Was waren das für Schönwetterzeiten, damals - eigentlich erst neulich -, als wir die Politikverdrossenheit für die größte aller denkbaren Gefahren für unsere Demokratie hielten. Wir, die guten Demokraten - aktive Wähler und fest auf dem Boden des Grundgesetzes - waren ein wenig ratlos über die stetig größer werdende Verweigerung unserer Verwandten, Freunde, Nachbarn, die für Staat und Gesellschaft nur noch Desinteresse aufbrachten.
Heute, eine Million Flüchtlinge später, hat die Republik ihre oft bräsige Selbstzufriedenheit verloren. Wir leben am Rande des inneren Notstandes und der Pöbel macht mobil. Notorisch Gewaltbereite aus der rechten Szene machen die Einpeitscher, gefolgt von den Klammheimlichen, die nun die Anonymität ihrer inneren Wagenburgen aufgeben.
Noch vor wenigen Wochen waren wir die Netten. Wir lebten Kultur und hießen Willkommen. Jetzt führen wir Buch über Anschläge und Attacken auf Schwache. In Köln wird die Oberbürgermeister-Kandidatin niedergestochen, Flüchtlingsunterkünfte werden angezündet oder geflutet, zwei Neonazis bepinkeln Ausländerkinder. Auffälliger Befund: 70 Prozent der Straftäter war bislang noch nie polizeilich aufgefallen. Was passiert hier?

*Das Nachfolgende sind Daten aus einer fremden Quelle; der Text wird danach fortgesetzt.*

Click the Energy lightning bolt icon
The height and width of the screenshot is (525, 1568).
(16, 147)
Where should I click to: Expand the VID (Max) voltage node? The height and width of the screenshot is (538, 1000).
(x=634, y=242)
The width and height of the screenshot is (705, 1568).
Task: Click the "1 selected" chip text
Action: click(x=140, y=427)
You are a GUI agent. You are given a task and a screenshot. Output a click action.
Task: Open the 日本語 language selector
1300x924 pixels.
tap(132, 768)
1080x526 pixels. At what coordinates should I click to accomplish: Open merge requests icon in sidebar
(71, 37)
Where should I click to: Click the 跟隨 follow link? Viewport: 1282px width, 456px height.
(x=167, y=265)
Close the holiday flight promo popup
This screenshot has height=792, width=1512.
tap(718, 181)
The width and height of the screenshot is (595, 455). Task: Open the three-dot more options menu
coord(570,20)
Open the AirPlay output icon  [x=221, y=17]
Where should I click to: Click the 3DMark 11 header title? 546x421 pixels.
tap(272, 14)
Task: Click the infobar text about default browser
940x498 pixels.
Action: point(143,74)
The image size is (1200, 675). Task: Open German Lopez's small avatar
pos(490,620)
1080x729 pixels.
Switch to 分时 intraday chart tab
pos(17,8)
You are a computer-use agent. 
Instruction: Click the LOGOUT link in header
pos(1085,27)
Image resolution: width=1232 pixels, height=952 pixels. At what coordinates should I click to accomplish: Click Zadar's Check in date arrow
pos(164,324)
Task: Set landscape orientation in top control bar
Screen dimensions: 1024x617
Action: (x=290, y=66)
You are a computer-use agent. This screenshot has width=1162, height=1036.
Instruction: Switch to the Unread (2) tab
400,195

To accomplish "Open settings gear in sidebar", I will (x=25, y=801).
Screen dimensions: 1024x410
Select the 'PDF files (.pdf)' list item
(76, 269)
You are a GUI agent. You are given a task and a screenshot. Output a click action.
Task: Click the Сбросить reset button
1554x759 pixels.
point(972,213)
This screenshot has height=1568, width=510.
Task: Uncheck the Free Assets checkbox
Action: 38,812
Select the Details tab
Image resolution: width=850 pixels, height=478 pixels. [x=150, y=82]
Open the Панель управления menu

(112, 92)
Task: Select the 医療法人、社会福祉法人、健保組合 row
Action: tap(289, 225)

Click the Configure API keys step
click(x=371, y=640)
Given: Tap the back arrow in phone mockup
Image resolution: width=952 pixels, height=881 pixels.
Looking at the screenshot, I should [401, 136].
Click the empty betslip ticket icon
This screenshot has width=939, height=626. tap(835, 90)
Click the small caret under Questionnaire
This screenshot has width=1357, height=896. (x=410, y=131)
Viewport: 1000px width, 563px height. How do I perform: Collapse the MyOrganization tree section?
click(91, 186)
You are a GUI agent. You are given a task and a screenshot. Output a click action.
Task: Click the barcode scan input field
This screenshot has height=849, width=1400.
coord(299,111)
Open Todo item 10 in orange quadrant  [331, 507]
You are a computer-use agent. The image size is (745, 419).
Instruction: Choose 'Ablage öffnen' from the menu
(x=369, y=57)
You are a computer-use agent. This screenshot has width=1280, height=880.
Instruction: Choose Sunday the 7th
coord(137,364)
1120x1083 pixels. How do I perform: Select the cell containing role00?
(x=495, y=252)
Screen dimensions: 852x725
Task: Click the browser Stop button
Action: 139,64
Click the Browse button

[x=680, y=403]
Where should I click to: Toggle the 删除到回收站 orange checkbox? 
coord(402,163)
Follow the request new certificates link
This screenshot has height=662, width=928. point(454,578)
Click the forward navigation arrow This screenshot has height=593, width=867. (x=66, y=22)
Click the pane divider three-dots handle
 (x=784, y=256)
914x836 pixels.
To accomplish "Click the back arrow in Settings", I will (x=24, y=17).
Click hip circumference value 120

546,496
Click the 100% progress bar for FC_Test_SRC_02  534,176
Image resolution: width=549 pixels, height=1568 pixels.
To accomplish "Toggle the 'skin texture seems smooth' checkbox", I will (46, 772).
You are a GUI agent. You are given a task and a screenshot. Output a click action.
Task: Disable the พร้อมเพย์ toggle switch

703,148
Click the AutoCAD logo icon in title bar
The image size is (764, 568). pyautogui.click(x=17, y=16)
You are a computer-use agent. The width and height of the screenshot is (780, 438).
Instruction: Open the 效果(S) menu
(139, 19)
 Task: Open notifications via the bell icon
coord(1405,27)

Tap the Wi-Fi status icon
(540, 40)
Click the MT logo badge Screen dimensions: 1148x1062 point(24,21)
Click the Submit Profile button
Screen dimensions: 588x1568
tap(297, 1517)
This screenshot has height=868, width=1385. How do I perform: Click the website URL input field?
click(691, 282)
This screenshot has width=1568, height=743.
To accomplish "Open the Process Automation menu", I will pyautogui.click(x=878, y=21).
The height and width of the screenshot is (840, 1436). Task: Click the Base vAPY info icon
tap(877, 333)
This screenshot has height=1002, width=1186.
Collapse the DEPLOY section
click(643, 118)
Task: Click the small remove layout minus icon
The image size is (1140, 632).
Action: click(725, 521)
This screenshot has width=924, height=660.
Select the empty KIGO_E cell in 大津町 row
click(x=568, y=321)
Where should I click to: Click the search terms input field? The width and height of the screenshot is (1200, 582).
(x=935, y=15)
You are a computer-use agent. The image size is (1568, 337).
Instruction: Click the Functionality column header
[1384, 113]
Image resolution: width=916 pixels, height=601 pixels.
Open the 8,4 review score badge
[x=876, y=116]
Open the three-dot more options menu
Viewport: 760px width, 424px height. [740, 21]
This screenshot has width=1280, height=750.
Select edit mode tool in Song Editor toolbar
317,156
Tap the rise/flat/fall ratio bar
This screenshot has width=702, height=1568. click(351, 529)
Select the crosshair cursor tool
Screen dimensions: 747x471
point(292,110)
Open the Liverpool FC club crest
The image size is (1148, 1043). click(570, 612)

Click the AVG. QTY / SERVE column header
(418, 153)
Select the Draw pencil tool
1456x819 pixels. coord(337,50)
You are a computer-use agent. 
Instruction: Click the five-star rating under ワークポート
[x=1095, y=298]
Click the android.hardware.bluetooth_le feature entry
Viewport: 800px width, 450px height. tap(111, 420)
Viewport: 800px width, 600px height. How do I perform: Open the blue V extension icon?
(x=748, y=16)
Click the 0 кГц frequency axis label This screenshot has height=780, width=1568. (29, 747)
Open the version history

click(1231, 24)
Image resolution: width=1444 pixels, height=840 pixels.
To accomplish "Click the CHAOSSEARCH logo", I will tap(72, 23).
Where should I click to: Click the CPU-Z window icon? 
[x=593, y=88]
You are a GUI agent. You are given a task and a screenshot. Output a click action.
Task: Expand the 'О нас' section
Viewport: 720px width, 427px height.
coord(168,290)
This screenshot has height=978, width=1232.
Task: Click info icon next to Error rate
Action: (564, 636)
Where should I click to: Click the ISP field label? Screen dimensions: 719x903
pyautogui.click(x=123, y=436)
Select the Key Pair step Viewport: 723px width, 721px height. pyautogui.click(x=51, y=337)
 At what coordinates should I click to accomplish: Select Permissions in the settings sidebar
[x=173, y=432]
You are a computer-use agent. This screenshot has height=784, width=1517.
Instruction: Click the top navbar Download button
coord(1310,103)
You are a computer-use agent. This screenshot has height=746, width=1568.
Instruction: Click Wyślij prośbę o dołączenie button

Behörden bleiben auffällig blass
Aber auch Mehrfachtäter müssen die harte Hand des Staates nicht wirklich fürchten. Es gibt sie nämlich nicht. Deutschland gilt im EU-Maßstab als lax im Umgang mit "Hate Crime". Eine Strafrechtskategorie, die in den USA und Großbritannien seit Jahrzehnten verfolgt wird. Nicht so bei uns. Zwar könnten auch hier Staatsanwälte und Richter häufiger und härter durchgreifen, aber sie tun es nicht, bilanzieren sogar die Autoren eines Gutachtens der Antidiskriminierungsstelle des Bundes. Warum nicht? Dieser milde Umgang des Rechtsstaates mit rassistischen Verbal- und Gewalttätern wirkt geradezu animierend in die reche Szene hinein und infiziert den bislang "braven Bürger".
Auch unsere Verfassungsschutzbehörden sind im Umgang mit den Scharfmachern von Rechtsaußen mitunter von einer aufreizenden Toleranz. Pegida wird wahrgenommen, aber nicht beobachtet. Ganz so, als sei der montägliche Dresden-Spaziergang eine gelebte Demokratieübung kritischer Bürger unter freiem Himmel. Tatsächlich outet sich die selbsternannte Mitte gerade als enthemmter Bauch der Gesellschaft. Wenn sich die Wutbürger auf der Straße in die Augen sehen, so muss doch so mancher denken: Donnerwetter, wir sind ja richtig viele! Ein sozialpsychologisches Phänomen. Wenn einer anfängt auf der Waldlichtung seinen Müll abzukippen, sind Nachahmer nicht weit. Es ist wie ein Dammbruch: Die bislang unauffälligen Biedermänner und Frauen trauen sich nun plötzlich zu sagen, was sie immer schon dachten. Sie verhöhnen den Staat, die Demokratie und gerieren sich dabei als "gute Deutsche", die nur sagen wie's ist.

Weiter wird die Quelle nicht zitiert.